矢張り忘れないうちに書いておこう…うん。もう1週間になってしまうし。

もう1ヶ所行って参りました、目黒区美術館にて。
…あ、今日までだったのか。

響きあい、連鎖するイメージの詩情

70年代の版画集の展示。
しかし、展示されている作品群が膨大であった…

なので気に入った作品群について。
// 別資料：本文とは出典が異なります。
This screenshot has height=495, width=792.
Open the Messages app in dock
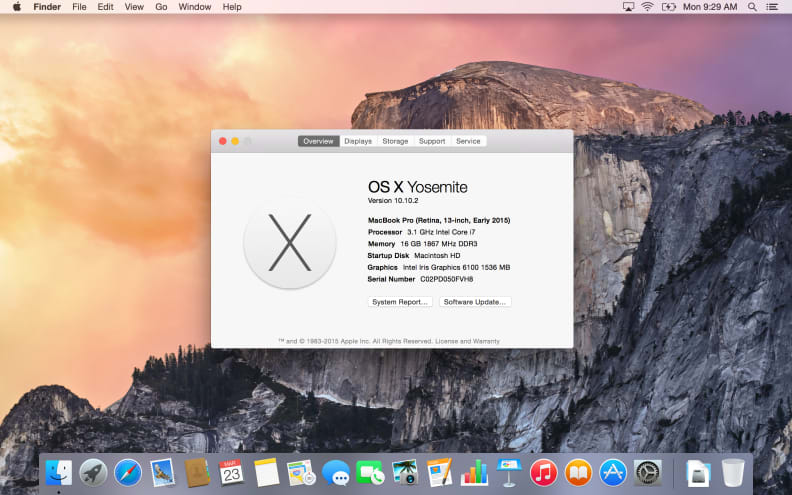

いつも通り。

LEE U-Fan
オリジナル銅版画集『FROM LINE』
ただ線で連なる輪を描いているもの。
しかしこの絵が個人的経験と結びついてしまった。
文字を知らなかった頃、手帳にペンを走らせ、書いたものを知識の糧としている人の姿を見て、何か惹かれた。
習ってもいない文字を書こうとし、真似て文字のようなものを手帳に書いた。
それが“ただ線で連なる輪を描いているもの”だった。
似ていたのだ。

柄澤齋
『燭罪領<「七つの大罪」による』
小作品ながら、主題も主題だったので惹かれてしまった。
山羊頭蓋骨に添うように配された女体。
悪魔崇拝的なものと同時に、独自の解釈を施した表現。
寧ろクトゥルフ神話の神々の姿に似ていた。

柄澤齋
《肖像 part1》Portraits part 1
‘それぞれ単品による制作。作家同意の上、版画集の形で受け入れた’もの。哲学者、作家らの肖像。その中にフランツ・カフカがあった。向かって左目の部分に、小さなカフカの肖像がある――
入れ子のような表現に感嘆した。
丁度、コラージュの課題でカフカの作品を扱ったが、その際にカフカの肖像を使ってしまうとわざとらしくなってしまう…
そのため避けてしまったのだが、こんな表現もあるのかと。

小作青史
『VARIATION A/VARIATION B』
何枚ものリトグラフ(石版画)がフィルムのコマのように並ぶ。その中の人物像が変容し、男から女へ、単体が群像へと変容してゆく。
表現としても面白かった。動画のようであり、夢のようでもあり、人の繋がりのようなものを表しているようにも思えた。

……
何だかダラダラと書きそうというより、消化不良を起していた様に思える。

他、草間彌生の強烈な赤い斑点で出来たかぼちゃ等。

70年代は本当に版画の全盛期だったのだと思う。今のCGイラストのようなものだろうか。(1枚ずつ手で描くよりも)手軽に複数枚刷れるのも利点だったろう。

モノクロの線と点が主軸の世界。
故に見ている側は色を想像してしまう。
単純な光と影のみで構成された表現。
銅板、木版、石版によって、表現や雰囲気が異なってくるし、細部を見れば匠の技だと思う。

それが版画の魅力だと改めて思う。

欲を言えば…
版画の種類・製法のパネルが解りにくかった事。
変な話、写真と文章を見てもをしているのか、よく判らなかった…
私の読解力が落ちているのか…
子供にもわかり易く、楽しませようとする意図が随所にあった。

凄いコレクションの数々だった。